Uma das chatices do envelhecimento é começarem a doer partes do nosso corpo que antigamente nem sabíamos que existiam.
Quanto temos 20 anos o que dói é onde se bate, e mesmo assim nem sempre se nota... Doía a cabeça se com ela batessemos numa trave mais baixa. Doía a canela depois de algum pontapé mais vingativo no futebol. Doíam ( e muito) os "meninos" quando se dava o raro - mas possível - encontro entre uma bola chutada com força e essa parte mais sensível da anatomia.
Nesses dias não existia internet, ninguém ia ver o que tinha aos livros nem às revistas, o mais que se aconselhava para melhorar eram sacos de gelo e sacos de água quente (nunca percebi bem quando meter uns ou outros, mas à cautela punha o saco de água quente de manhã e o gelo de tarde, aproveitando parte para temperar o Jack Daniels).

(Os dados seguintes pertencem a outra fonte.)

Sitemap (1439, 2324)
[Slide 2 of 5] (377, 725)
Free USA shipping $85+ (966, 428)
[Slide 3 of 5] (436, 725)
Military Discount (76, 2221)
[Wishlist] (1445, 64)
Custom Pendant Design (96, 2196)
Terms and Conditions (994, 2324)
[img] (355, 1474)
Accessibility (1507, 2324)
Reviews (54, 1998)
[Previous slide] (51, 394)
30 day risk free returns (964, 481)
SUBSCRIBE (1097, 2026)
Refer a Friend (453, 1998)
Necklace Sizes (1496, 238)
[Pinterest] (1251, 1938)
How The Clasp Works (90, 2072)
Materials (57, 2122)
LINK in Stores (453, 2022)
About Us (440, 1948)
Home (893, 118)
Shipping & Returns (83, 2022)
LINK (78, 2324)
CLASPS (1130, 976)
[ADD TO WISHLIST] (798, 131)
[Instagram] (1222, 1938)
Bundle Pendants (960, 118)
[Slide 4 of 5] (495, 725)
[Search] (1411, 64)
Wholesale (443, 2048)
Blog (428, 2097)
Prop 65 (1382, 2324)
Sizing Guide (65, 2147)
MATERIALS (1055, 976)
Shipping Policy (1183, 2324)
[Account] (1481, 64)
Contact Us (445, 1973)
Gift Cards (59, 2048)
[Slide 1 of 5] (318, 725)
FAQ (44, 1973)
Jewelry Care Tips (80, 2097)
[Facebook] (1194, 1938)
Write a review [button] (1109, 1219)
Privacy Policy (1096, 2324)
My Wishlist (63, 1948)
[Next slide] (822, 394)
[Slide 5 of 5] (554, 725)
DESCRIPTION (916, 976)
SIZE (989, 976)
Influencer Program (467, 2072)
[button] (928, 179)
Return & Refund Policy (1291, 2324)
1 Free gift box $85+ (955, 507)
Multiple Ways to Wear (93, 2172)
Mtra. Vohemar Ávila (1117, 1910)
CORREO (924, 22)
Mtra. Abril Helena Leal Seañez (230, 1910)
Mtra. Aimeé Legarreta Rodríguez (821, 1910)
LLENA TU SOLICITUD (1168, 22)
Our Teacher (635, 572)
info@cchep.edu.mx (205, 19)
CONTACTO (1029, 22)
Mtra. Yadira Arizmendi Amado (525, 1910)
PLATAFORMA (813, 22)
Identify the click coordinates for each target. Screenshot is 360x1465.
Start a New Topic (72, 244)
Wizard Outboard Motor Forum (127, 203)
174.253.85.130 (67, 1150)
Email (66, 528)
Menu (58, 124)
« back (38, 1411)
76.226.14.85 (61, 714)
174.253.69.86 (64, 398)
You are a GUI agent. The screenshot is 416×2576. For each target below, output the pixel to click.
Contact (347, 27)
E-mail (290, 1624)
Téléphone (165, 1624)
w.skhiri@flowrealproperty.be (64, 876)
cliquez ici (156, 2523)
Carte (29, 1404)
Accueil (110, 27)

Chegados aos quase 60 anos é mister tirar quase um curso de anatomia para indentificarmos onde dói e o que dói...
Quando nos tempos áureos do Judo bastava dizer que "lá dei outra vez cabo dos ligamentos do Joelho!" agora é necessário identificar com exactidão qual o "micro-cosmos" da maleita.
Qualquer coisa assim como:"tenho uma lesão no ligamento colateral fibular , inserido na cabeça da fíbula, aquele que protege as laterais do joelho de uma força dobrante interior".
Nota: o que, por acaso e palavra de traumatologista, é o que tenho agora. Onde é que V. queriam que eu inventasse aquele idioma?
Levantar da calma aos saltos, ontem tinha graça, mas hoje dá tonturas.
Quedas faciais eram "mato rasteiro", hoje só de pensar nisso já me começam a doer os cotovelos.
Abrir a carica das garrafas de cerveja com os dentes? Já era...
Meter sacas de batatas ao ombro como quem carrega com o Expresso aos Sábados de manhã? Tá bem tá...
E foi exactamente com uma saca de batatas que se deu a minha última humilhação. Em Baião (lembram-se?).
A Dª Otília, jovem agricultora lá da terra - não mais de 30 anos - agarrou na sacona do batatame que eu tinha acabado de comprar nas duas mãos trigueiras como se virasse um alguidar de plástico, dizendo-me:
- "Chegue-se o Senhor para o lado que ainda se suja! Isto não custa nada porque estou habituada!"
Quando cheguei ao Estoril houve que fazer o transbordo das batatas sem que a Dª Otília lá estivesse.
Conseguir , consegui, mas à custa de muita luta, que meteu uivos e grunhidos (da boca) e também vergonhosamente alguns protestos do traseiro, vários pontapés na p*** da saca que não parava quieta e algumas pragas ditas em voz baixa para não dar sinal de fraco à vizinhança.
Aquilino Ribeiro já o tinha descrito muito melhor do que eu, na sua Casa Grande de Romarigães, onde o nosso herói Luis de Azevedo, à procura de bom casamento com uma sua prima, morgada local, se viu mais ou menos enxovalhado pelos braços tremendos da dita cuja, na tarefa eminentemente rural de baldear sacos de milho para cima de uma galera ...
"Olhe que se suja!"
Dizia Silvana a seu primo e pretendente. E depois de acabada a tarefa com sucesso:
"- Sim, senhor, o primo tem nervo! Nervo duma cana! Sempre lhe
digo, não havia muitos capazes de tal áfrica!"
E tinha Silvana razão. Então e agora.